DOCUMENT TEXT
-=-=-

Elite Democrats like Bill Maher think all alien abductees are backwoods bumpkins named Cletus or Bubba, as they love to remind you with their tired, unfunny jokes whenever the subject is raised. And anyone named Cletus or Bubba is sure to be a GOP voter and so are fair game for dehumanization, as Hirsch's photos prove (all of which are of Middle American whites, the majority are middle aged). By contrast, Hirsch also has an exhibit of homes of sex offenders, all of which are placid, sunlit and idealized suburban dwellings.

The obvious takeaway is that these poor, tormented souls are folks just like you while these alien abductees are the real freaks and monsters.

At the same time I sense this strange wavering among some in the alt. research community, as the tidal forces are pulling people towards the Left and the Right.
Born-again skeptic conversions are nothing new, especially among those mercenary types who realize they can't make money off their books and such in the Internet Age. But the greater forces at work- the macro-cultural and macro-political forces that are Balkanizing America as we speak don't stop at the door of the alt.research cathedral, especially since there's no such thing.

It's always been the great downfall of esotericism that it has failed to plant its feet in the ground. It's allowed everyone to pursue their own interests under its umbrella but at what cost? At what point do researchers cut loose from their peers merely to distinguish themselves, even if means betraying people they spent their lives breaking bread with?

The ancient Gnostic cults were crushed by their refusal to deal with reality, to follow the lead of the Buddhist sects they took inspiration from and create an infrastructure and support system with which to sustain themselves. In the east, groups like Mandeans and the Druze would learn from their mistakes.  The Cathars and the Bogomils suffered greatly for defying Rome's monopoly, but the Mormons-- Gnostic to the core-- would find unparalleled success in the New World.

-=-=-

DATA LINES
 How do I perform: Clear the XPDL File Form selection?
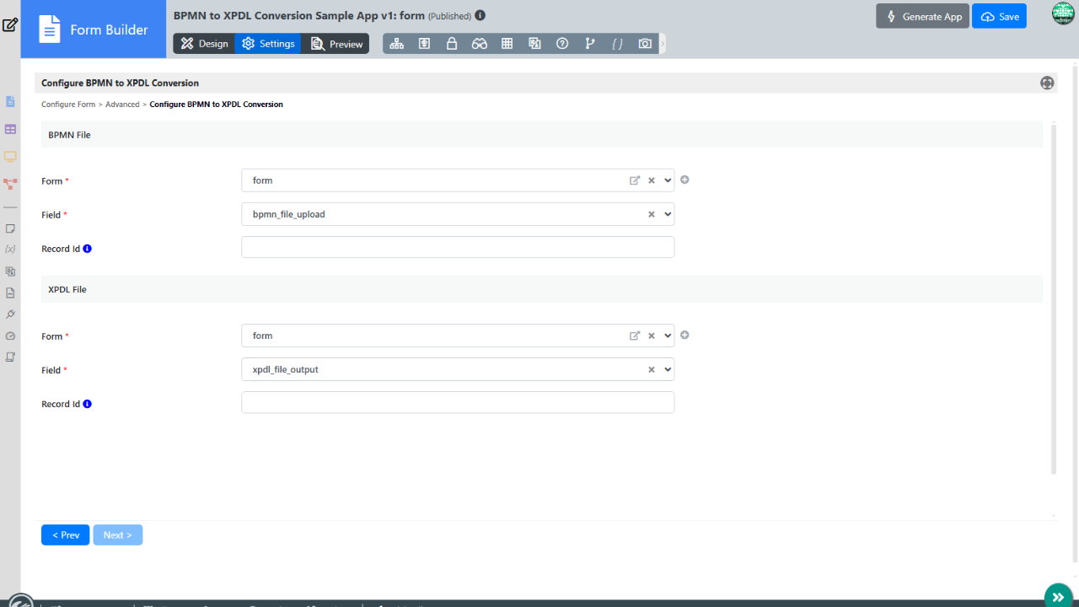(651, 336)
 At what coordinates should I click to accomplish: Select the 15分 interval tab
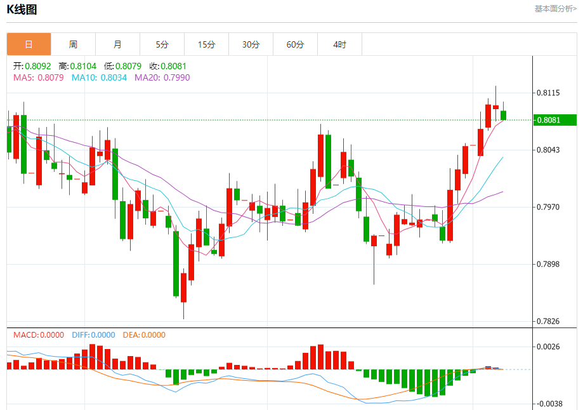[x=206, y=44]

-=-=-

TO BE DONE
• 1. Reproduce the alien abductee commentary starting with "At the same" and going on through "no such thing.".
• 2. Pick up the alien abductee commentary after its final sentence and extend it.
The lines above are separate from the alien abductee commentary.

SOLVED PROBLEMS
• 1.
At the same time I sense this strange wavering among some in the alt. research community, as the tidal forces are pulling people towards the Left and the Right.
Born-again skeptic conversions are nothing new, especially among those mercenary types who realize they can't make money off their books and such in the Internet Age. But the greater forces at work- the macro-cultural and macro-political forces that are Balkanizing America as we speak don't stop at the door of the alt.research cathedral, especially since there's no such thing.

• 2.
Esotericism has always had to contend with enemies on the Right- the Fundamentalists and the Vatican have traditionally used conspiracy theorists to defame and impugn its competition. Today an entire industry of shills is eagerly doing the dirty work of the religious establishment-- ultra-right wing Christians like Alex Jones, Vigilant Citizen, Mark Dice and so on-- and the Skeptics and Nü Atheists have now joined the fight from the left, on behalf of the Democratic Party establishment.

It reminds me a lot of another esoteric movement, albeit in a slightly different sphere.


Getting strongarmed in the pit,
SS Decontrol at Gallery East 1981

The smart money had it that Punk Rock was dead in 1980. The smart money had it that Punk was just another 70s fad. The arena rockers and superstars that it somewhat foolishly threatened to displace were still well-entrenched, and the Baby Boomers who had the music industry by the balls had no interest in Punk.

Its answer was a watered-down replacement it dubbed "New Wave," a toothless, unthreatening movement built around novelty acts like Devo and The B-52s. The Sex Pistols had split after a disastrous US tour and The Ramones were working with Phil Spector, of all people. The "angry young men" like Elvis Costello and Joe Jackson were told in no uncertain terms that they'd only get played if they cut out the anger shit, and soon enough they were making records indistinguishable from the soft rock they were originally supposed to replace.

Even The Clash were made to toe the line. After releasing a string of classic punk albums and singles, they learned that American radio programmers weren't even breaking the shrinkwrap on their records. Some of the more enthusiastic critics at Creem and Trouser Press loved them, and they even scored a Time magazine feature, but zero airplay. And without airplay in the late 70s there was no way of getting heard.

Faced with overwhelming pressure from their record company and disinterest from the industry as a whole, they blinked. The result was London Calling, a classic Rolling Stones album in all but name. The critics loved it, radio would play it, but for young punk rockers like myself reactions ranged from disappointment to confusion to betrayal. "The Clash sold out," became a mantra in punk circles.

I saw The Clash on that tour and had a genuine out-of-body experience, which went a long way to allay my fears and doubts. The Clash were still very much The Clash on stage, more so than ever in fact. But it bothered me-- and a lot of other fans I knew-- that I couldn't go home and hear those songs the way they were played onstage (until I began my lifelong obsession with Clash bootlegs, that is).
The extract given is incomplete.